- WHAT NEEDS TO BE DONE:
Put the lines of the material below, from the line containing "ഹോം (338, 2500)" through the last line, into a numbered list. Leave out any blank lines.

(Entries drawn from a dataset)
┌──

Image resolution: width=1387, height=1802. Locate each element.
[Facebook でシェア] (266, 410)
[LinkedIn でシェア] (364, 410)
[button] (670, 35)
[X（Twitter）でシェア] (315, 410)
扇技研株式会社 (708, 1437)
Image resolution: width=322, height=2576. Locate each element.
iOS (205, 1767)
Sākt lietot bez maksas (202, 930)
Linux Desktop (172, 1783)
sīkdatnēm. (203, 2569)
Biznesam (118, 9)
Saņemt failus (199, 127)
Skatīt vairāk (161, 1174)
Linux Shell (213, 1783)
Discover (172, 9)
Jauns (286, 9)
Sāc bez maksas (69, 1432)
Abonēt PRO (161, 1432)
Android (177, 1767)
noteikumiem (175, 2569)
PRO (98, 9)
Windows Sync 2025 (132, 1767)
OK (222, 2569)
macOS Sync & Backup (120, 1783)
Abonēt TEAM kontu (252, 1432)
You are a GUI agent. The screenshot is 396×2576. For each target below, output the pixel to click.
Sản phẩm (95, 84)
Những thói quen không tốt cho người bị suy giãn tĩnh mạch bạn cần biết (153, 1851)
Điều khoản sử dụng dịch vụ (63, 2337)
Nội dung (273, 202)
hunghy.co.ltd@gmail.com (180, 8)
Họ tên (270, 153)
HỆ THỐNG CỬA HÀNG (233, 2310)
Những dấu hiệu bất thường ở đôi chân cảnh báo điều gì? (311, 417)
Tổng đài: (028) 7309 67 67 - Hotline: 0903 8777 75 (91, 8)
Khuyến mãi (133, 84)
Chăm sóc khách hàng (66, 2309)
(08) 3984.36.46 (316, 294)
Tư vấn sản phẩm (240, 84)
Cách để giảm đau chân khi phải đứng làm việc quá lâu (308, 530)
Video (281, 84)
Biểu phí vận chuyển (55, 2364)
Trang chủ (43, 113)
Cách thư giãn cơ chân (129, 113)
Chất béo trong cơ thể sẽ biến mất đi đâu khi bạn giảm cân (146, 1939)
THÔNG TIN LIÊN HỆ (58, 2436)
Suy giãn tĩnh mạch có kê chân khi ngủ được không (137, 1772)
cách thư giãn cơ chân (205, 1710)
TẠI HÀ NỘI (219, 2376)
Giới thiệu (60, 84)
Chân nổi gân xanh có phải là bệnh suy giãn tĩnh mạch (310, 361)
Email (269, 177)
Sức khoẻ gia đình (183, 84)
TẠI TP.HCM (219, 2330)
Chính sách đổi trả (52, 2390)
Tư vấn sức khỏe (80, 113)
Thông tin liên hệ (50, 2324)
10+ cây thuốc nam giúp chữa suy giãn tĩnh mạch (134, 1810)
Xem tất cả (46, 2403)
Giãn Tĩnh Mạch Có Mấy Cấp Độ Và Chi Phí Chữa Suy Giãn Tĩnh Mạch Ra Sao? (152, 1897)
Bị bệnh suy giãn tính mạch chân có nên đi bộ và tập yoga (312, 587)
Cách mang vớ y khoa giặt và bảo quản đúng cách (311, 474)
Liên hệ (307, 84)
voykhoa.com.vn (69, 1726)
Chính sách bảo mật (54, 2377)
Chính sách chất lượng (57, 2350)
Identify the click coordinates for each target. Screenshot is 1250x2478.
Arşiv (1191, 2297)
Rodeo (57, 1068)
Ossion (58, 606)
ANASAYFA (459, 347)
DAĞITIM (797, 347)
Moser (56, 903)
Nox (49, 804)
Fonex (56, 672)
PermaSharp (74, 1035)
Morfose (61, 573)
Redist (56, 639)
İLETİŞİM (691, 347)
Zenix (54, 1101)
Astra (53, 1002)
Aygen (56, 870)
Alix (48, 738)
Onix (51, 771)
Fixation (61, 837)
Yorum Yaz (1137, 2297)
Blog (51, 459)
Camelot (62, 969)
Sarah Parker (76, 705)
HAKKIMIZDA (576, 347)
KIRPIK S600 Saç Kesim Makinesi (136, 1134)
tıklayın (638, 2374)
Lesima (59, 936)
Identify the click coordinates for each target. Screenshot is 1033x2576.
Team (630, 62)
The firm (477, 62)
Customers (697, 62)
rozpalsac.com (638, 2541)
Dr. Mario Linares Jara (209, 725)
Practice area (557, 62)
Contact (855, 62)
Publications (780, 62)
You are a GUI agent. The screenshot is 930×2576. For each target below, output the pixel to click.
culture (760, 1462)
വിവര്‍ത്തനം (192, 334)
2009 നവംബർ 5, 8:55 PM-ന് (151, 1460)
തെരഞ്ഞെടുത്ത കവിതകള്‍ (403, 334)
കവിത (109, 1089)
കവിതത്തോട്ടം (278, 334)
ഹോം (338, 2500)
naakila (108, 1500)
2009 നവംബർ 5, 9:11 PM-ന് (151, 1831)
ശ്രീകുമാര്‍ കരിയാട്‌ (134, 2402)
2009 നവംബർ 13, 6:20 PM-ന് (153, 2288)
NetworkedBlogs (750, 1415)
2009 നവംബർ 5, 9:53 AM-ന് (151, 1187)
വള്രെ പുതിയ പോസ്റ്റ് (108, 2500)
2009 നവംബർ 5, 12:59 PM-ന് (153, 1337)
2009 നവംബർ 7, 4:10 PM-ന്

└──

- RESULT FOR THIS TASK:
1. ഹോം (338, 2500)
2. naakila (108, 1500)
3. 2009 നവംബർ 5, 9:11 PM-ന് (151, 1831)
4. ശ്രീകുമാര്‍ കരിയാട്‌ (134, 2402)
5. 2009 നവംബർ 13, 6:20 PM-ന് (153, 2288)
6. NetworkedBlogs (750, 1415)
7. 2009 നവംബർ 5, 9:53 AM-ന് (151, 1187)
8. വള്രെ പുതിയ പോസ്റ്റ് (108, 2500)
9. 2009 നവംബർ 5, 12:59 PM-ന് (153, 1337)
10. 2009 നവംബർ 7, 4:10 PM-ന്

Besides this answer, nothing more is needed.